Cheating is commonly said to be a rapidly increasing problem – yet the QAA reported that around 17,000 students were caught cheating in 2017, about 0.7% of the total student population. Is it that there are few cheaters, or that so few are caught?

A survey carried out by Leicester University in the 1990s (thanks to the SRHE Student Experience Network, and before Google) found that students had a subtly graded perception of cheating offences. Almost all students thought impersonation at an exam was appallingly wrong, but many thought that borrowing a fellow student’s work to understand and even copy parts of an assignment was acceptable – if the fellow student agreed!

Cheating and plagiarism is a difficult subject which exercises academics, professional services, and management staff alike. Some of the cases of cheating are deeply saddening when students are driven to this as an expedient because of illness, caring from a sick parent, or working to cover living costs beyond accepted limits. Research in the late 80s showed that 15 plus hours per week of paid employment would begin to detrimentally affect academic performance to the extent of one grade level – and 20+ hours would then notch up a further grade loss. Why should this impact be a surprise now, and why should it – along with other real experienced conditions – be disassociated from the discussions about cheating?

There are categories of cheating that leave many unmoved by compassion: blatant electronic copying, purchasing work from (dark, satanic) “essay mills” – often carried out by those who have been failed beforehand by poor teaching and the failures of the recruitment process.
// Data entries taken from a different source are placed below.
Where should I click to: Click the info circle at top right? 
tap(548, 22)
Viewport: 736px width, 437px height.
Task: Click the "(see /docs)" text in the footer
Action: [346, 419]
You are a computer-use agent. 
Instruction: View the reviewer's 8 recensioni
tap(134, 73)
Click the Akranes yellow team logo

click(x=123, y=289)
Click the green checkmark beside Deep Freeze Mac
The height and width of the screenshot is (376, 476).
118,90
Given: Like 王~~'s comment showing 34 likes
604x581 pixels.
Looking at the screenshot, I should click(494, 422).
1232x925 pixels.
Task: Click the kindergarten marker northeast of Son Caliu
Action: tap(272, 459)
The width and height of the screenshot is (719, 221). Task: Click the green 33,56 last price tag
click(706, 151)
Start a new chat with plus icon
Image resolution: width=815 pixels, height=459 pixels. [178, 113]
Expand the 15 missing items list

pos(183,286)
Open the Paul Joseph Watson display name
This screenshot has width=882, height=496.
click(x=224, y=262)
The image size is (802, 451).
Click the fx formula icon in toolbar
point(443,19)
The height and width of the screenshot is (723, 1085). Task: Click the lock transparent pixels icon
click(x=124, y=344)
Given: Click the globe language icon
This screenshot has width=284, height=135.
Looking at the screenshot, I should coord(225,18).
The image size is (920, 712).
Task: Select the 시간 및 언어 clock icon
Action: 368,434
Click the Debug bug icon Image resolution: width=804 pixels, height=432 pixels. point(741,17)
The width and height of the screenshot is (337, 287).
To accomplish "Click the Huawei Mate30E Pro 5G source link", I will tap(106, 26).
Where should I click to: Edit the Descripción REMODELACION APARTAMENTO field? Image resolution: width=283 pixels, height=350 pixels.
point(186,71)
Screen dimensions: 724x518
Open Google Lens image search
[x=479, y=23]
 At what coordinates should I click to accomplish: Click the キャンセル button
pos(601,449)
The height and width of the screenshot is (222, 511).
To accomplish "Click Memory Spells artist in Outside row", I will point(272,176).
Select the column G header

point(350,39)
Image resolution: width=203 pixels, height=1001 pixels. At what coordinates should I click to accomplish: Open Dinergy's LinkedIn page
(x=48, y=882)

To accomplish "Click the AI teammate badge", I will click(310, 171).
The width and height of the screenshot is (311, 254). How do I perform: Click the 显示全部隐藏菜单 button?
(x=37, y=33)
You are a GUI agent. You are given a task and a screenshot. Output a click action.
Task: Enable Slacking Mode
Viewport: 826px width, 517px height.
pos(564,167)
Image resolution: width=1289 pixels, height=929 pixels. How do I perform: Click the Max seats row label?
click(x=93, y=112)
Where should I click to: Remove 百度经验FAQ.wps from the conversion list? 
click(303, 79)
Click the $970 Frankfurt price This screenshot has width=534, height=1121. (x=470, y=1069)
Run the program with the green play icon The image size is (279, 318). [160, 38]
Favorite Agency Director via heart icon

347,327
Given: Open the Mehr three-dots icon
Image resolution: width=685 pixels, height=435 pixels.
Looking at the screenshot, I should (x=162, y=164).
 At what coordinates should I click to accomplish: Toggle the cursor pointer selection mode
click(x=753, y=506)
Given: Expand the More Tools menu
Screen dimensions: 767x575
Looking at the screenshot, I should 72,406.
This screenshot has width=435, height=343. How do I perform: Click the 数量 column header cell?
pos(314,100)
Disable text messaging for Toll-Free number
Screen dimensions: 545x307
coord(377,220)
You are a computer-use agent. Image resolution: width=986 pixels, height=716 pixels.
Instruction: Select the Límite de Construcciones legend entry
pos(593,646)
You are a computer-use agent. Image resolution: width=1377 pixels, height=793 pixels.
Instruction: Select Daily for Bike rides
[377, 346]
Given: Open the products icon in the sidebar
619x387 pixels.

As universities compete for students to maintain financial viability, entry grades are lowered but teaching and assessment practices do not change. So, once admitted, an alternative for students to dropping out is cheating, collusion, and plagiarism. Given the psychological, social, and financial commitments made, it is not difficult to empathise with some of the cheats.

Changing the way we assess

Two approaches are always suggested to the problem – one is to engineer assessments as cheat-proof processes, and the other is the ethical approach of warnings to students of the dangers to their integrity and (moral and economic) worth with the consequences of being discovered. The latter, with no surprise, has gained more support than the former.

The former approach is a challenge to academics, managers, and quality controllers. It requires creativity, considering alternatives to methods of teaching and assessment which have “worked so well over the years”. It is not pursued more vigorously because it requires considerable reform of assignments and assessments – and more importantly, requires a revised understanding of the mechanisms of learning in the 21st century.

Of course, the technological challenge of materials being available on the web has put into question some of the traditional forms of assignments for summative assessment – the essay and the dissertation. Given the scope and depth of materials available, and potential for algorithms for discernment of patterns and theory discriminations within some subject areas, the suggestion is for a radical change for assessments that meet these changes. Most students address learning their subject in an instrumental way: the recognition of the pedagogic instrumentality of the subject is important for developing the subject discipline beyond the traditional and outmoded ways of “setting an essay”.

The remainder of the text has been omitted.